Return the lines of the data below, from the one containing "This screenshot has height=639, width=1135." through the very last, exactly and with both ends included; no pictures.

● ● ● ●

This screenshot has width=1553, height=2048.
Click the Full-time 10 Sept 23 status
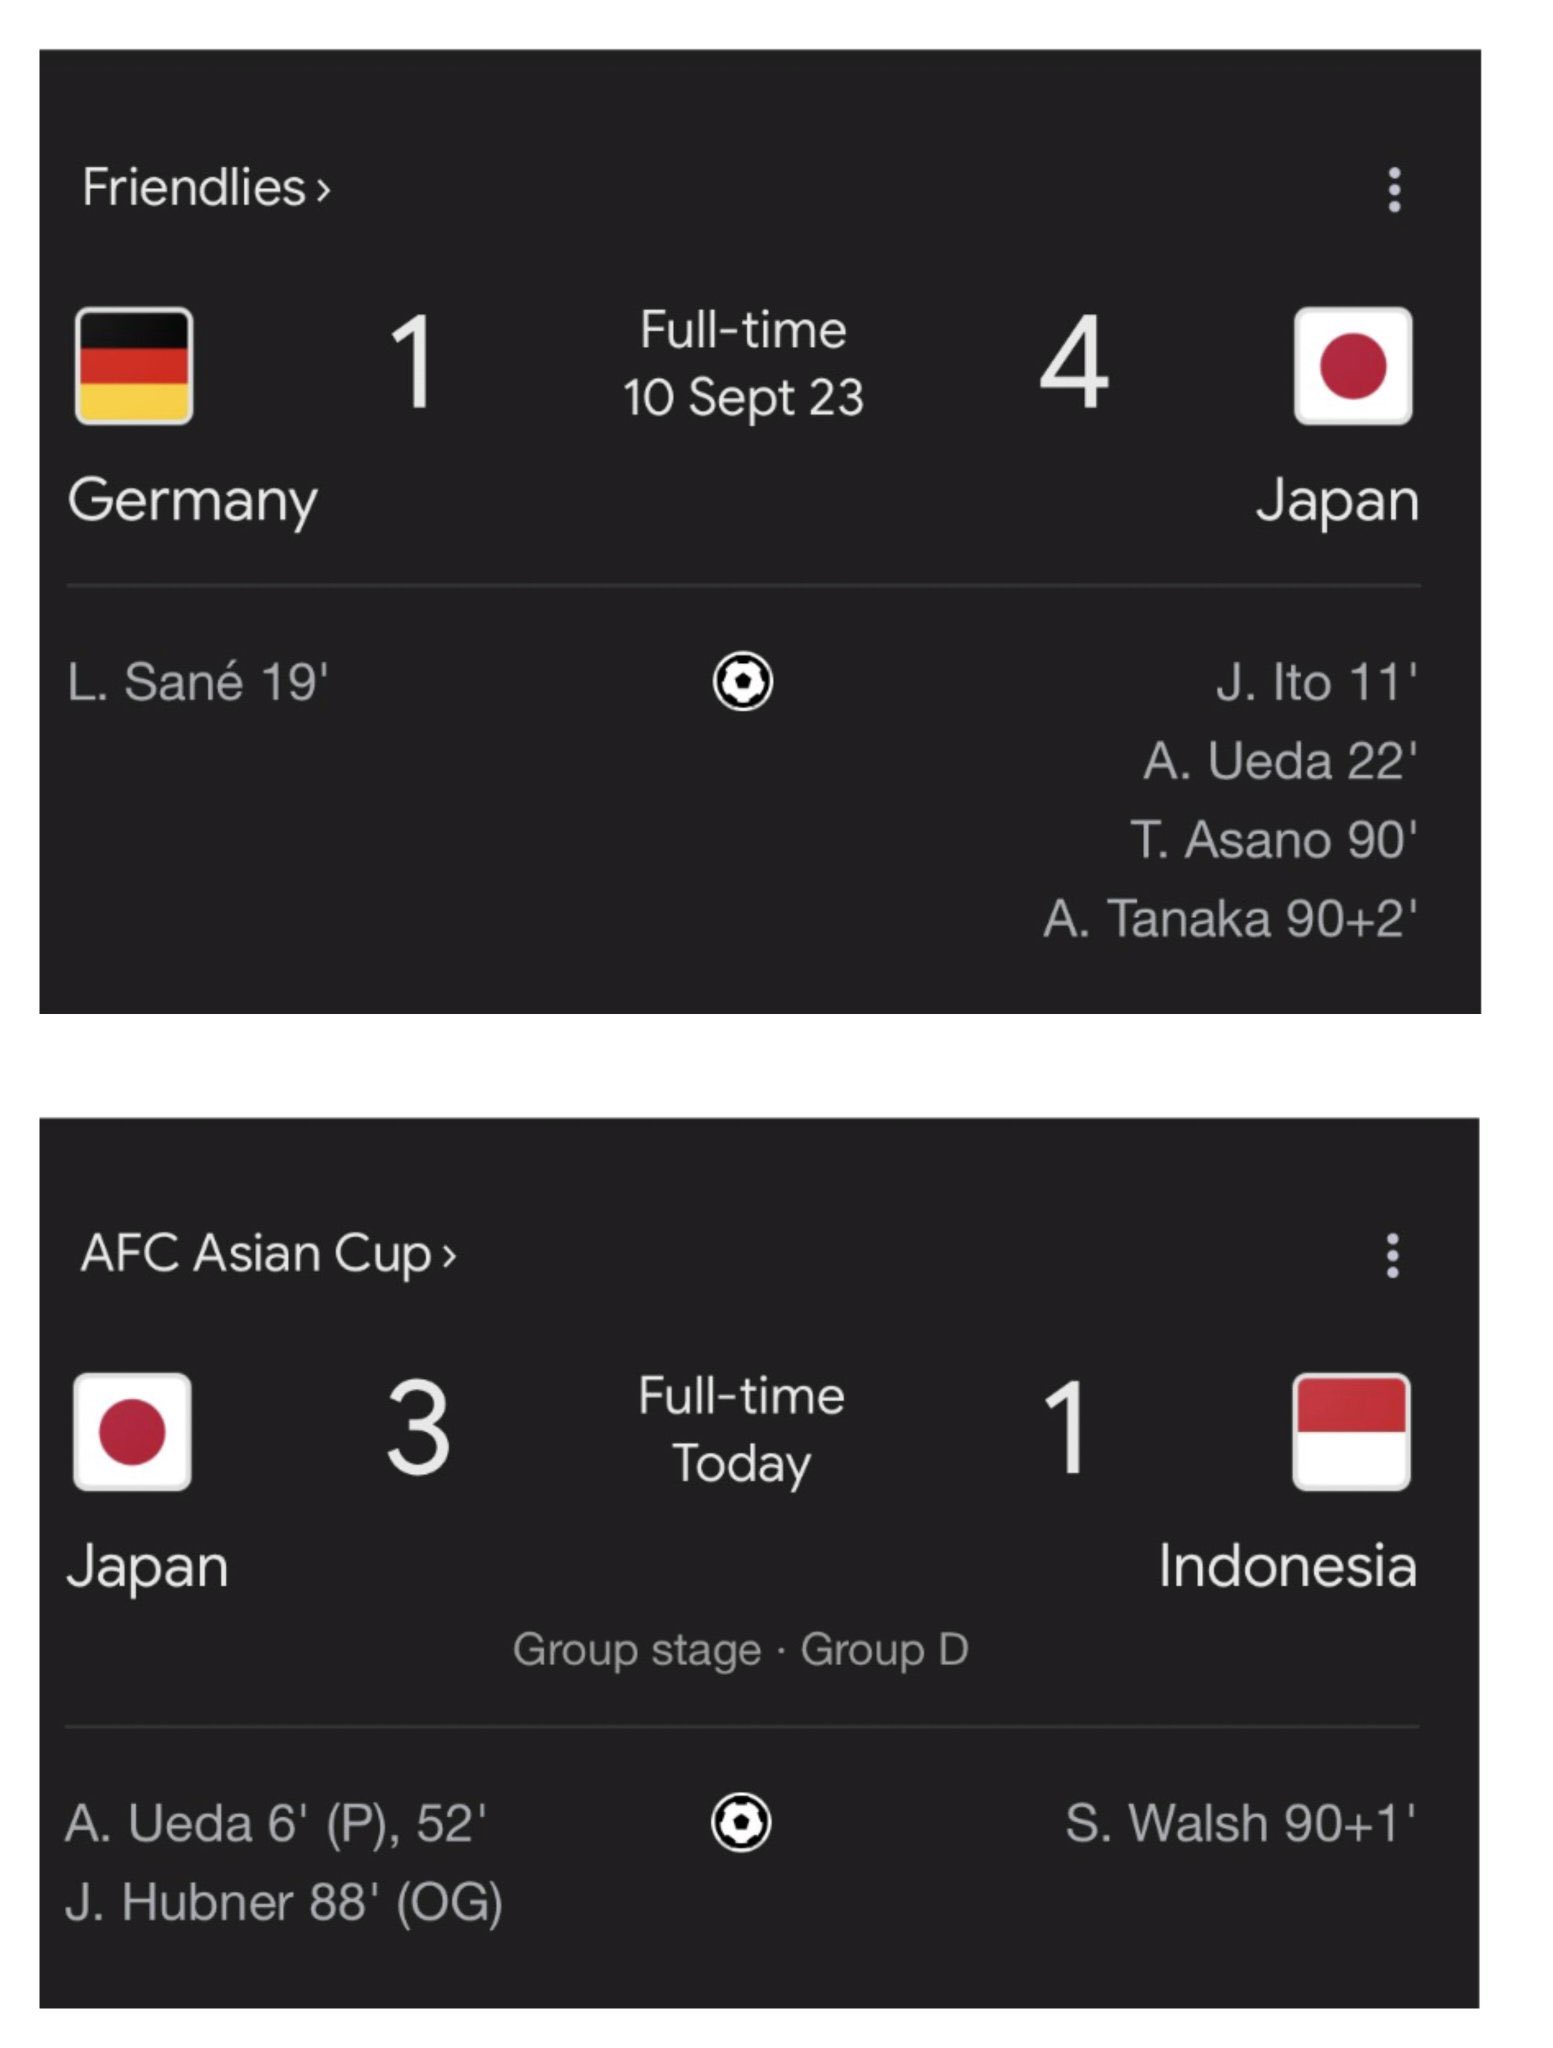click(x=743, y=364)
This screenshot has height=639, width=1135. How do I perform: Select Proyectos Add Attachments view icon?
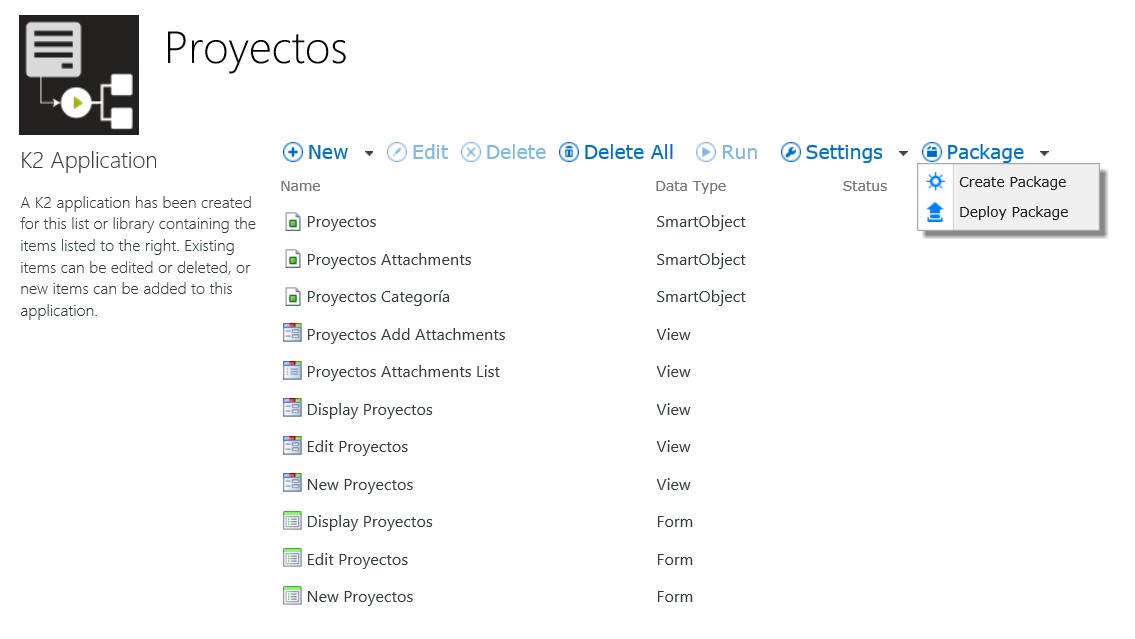click(x=292, y=334)
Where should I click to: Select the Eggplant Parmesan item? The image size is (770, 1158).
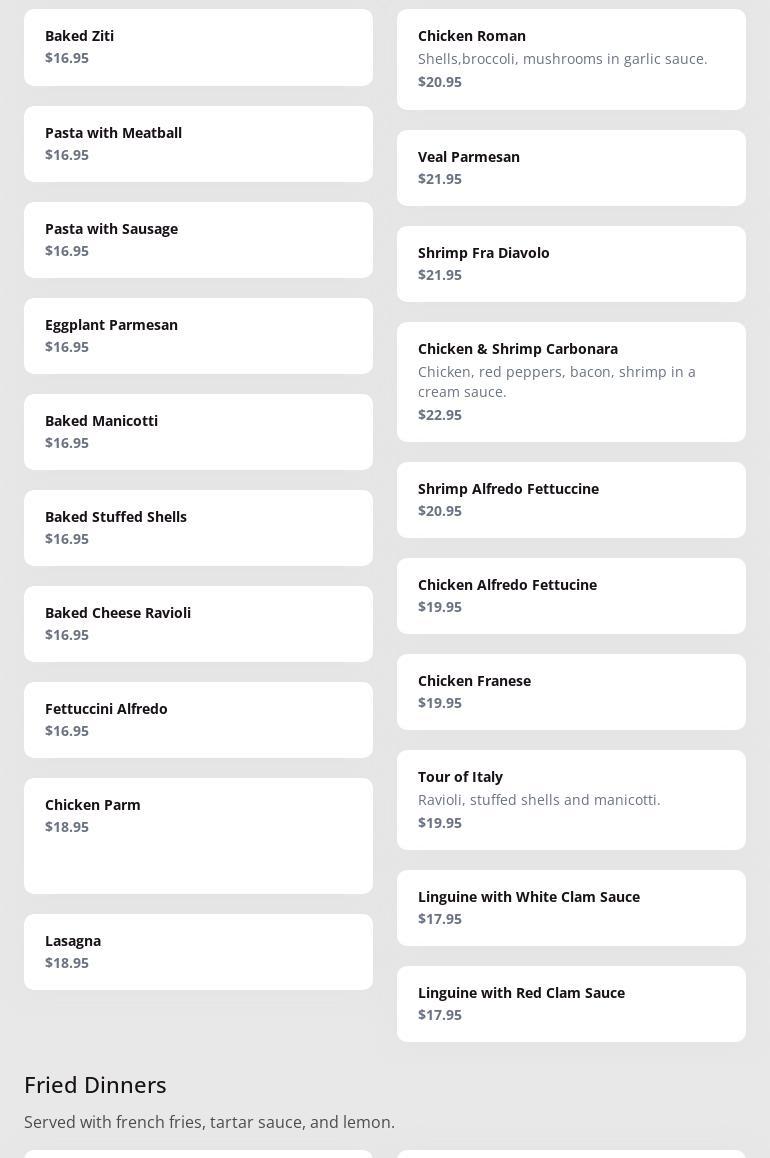(198, 336)
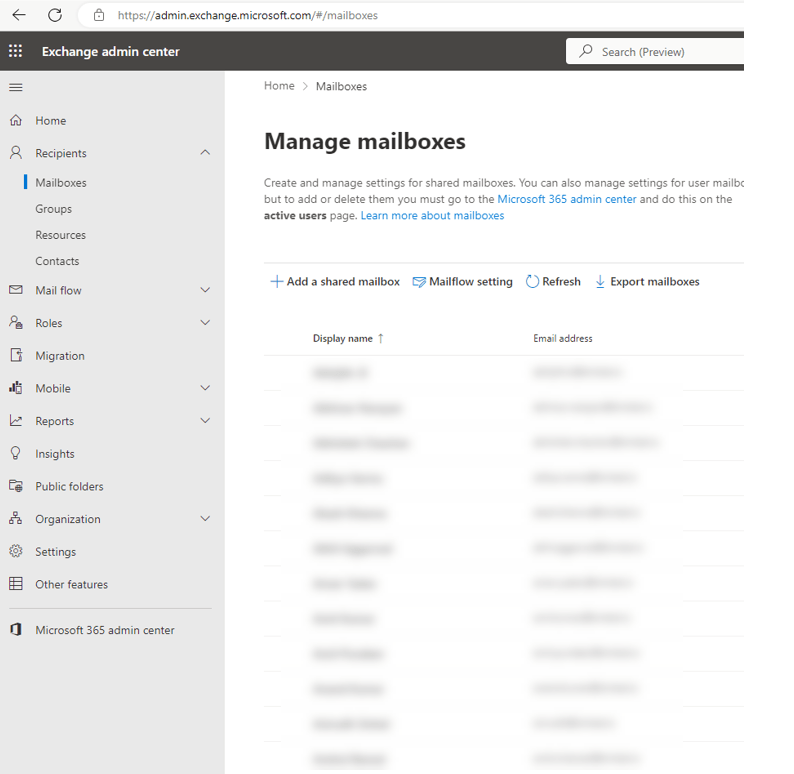The width and height of the screenshot is (794, 774).
Task: Click the Public folders icon
Action: coord(15,486)
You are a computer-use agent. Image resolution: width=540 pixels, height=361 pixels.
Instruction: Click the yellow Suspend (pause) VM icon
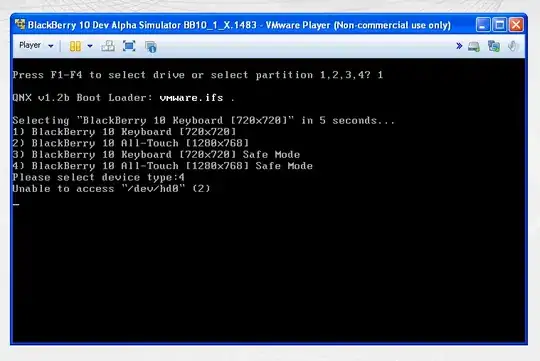click(x=75, y=46)
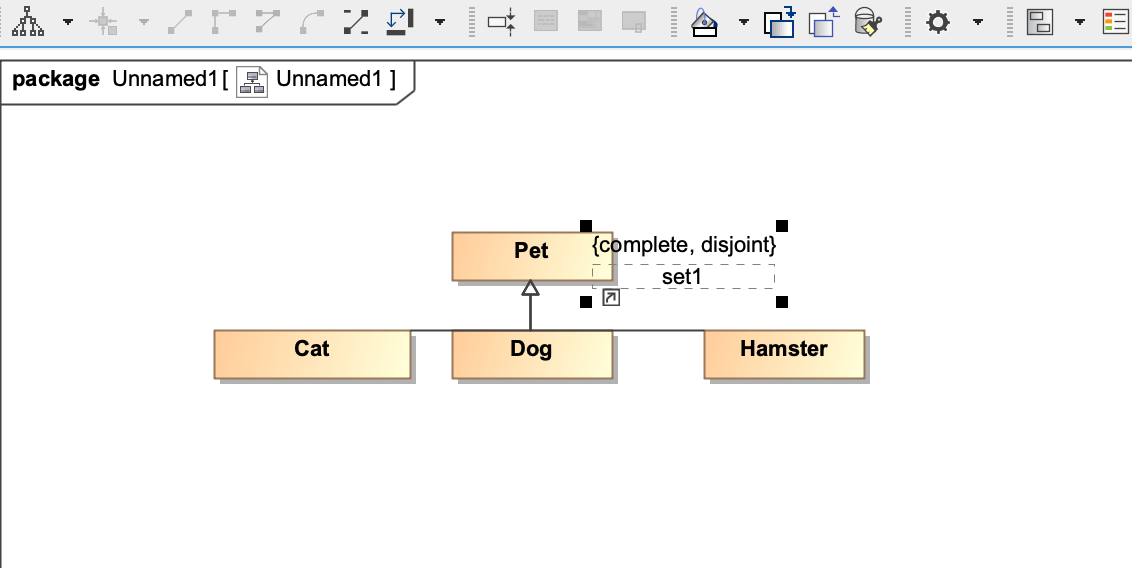Click the bucket with brush style icon
Screen dimensions: 1132x568
(868, 22)
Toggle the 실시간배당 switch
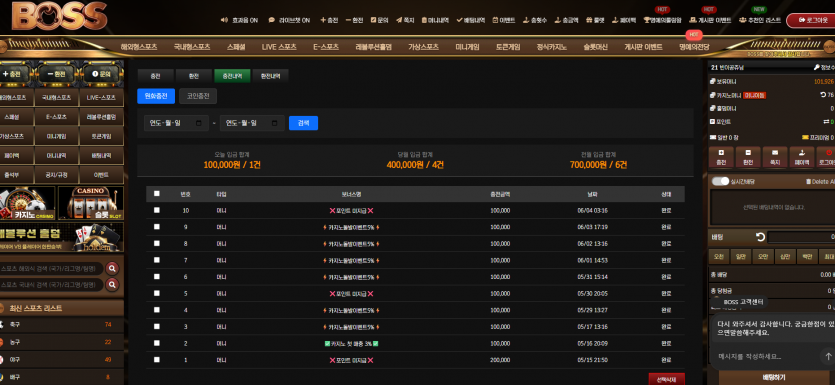 point(720,182)
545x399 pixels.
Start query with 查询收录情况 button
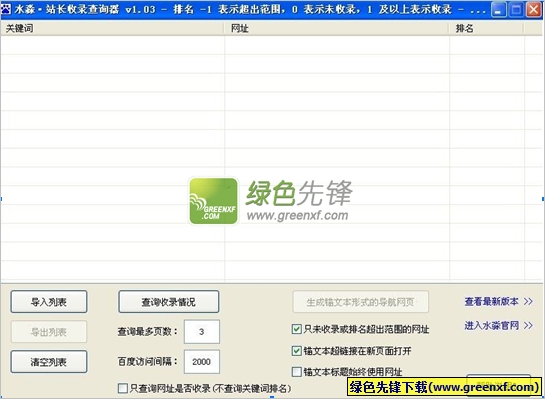169,302
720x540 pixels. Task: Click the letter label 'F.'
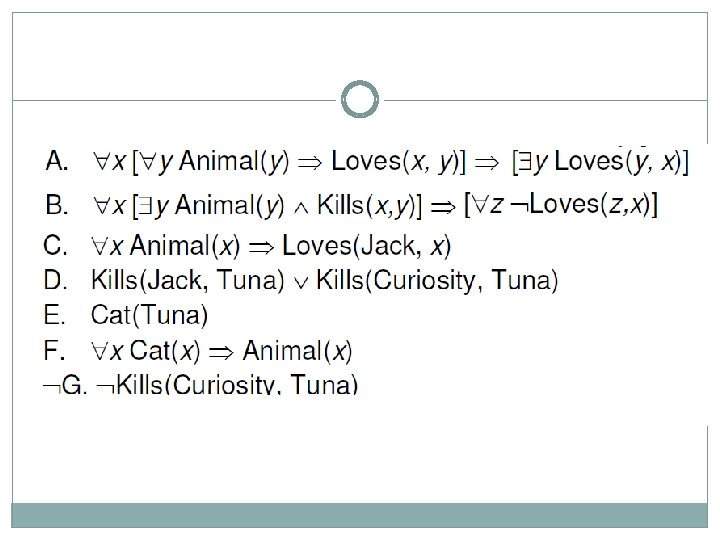click(57, 351)
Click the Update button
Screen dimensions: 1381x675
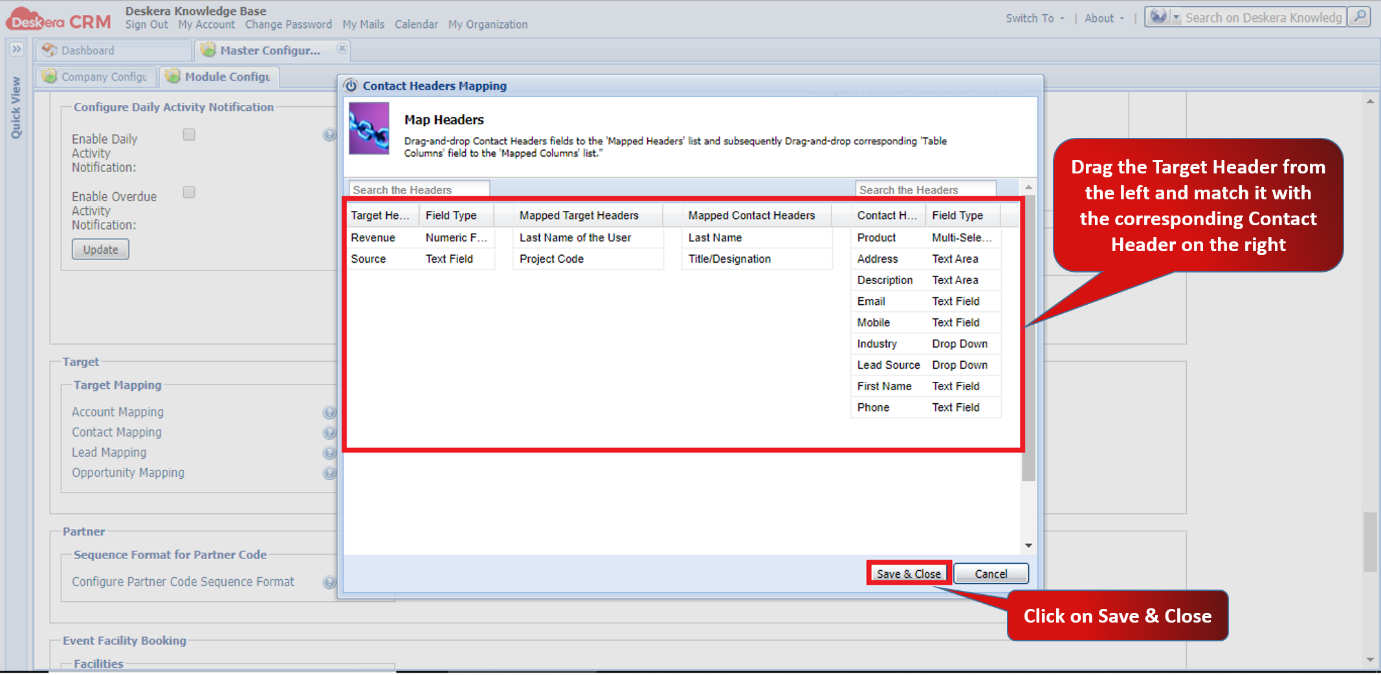click(x=100, y=249)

● ● ● ●

▶ _PROBLEM SOLUTION_
This screenshot has height=639, width=1135. How do I perform: Select Proyectos Add Attachments view icon?
click(x=292, y=334)
Where should I click to: Select the Eggplant Parmesan item? The image size is (770, 1158).
(198, 336)
The width and height of the screenshot is (794, 774).
Task: Click the Public folders icon
Action: coord(15,486)
You are a computer-use agent. Image resolution: width=540 pixels, height=361 pixels.
Instruction: Click the yellow Suspend (pause) VM icon
click(x=75, y=46)
Click the bucket with brush style icon
Screen dimensions: 1132x568
(868, 22)
Toggle the 실시간배당 switch
 point(720,182)
545x399 pixels.
Start query with 查询收录情况 button
169,302
720x540 pixels. Task: Click the letter label 'F.'
click(57, 351)
Click the Update button
Screen dimensions: 1381x675
click(x=100, y=249)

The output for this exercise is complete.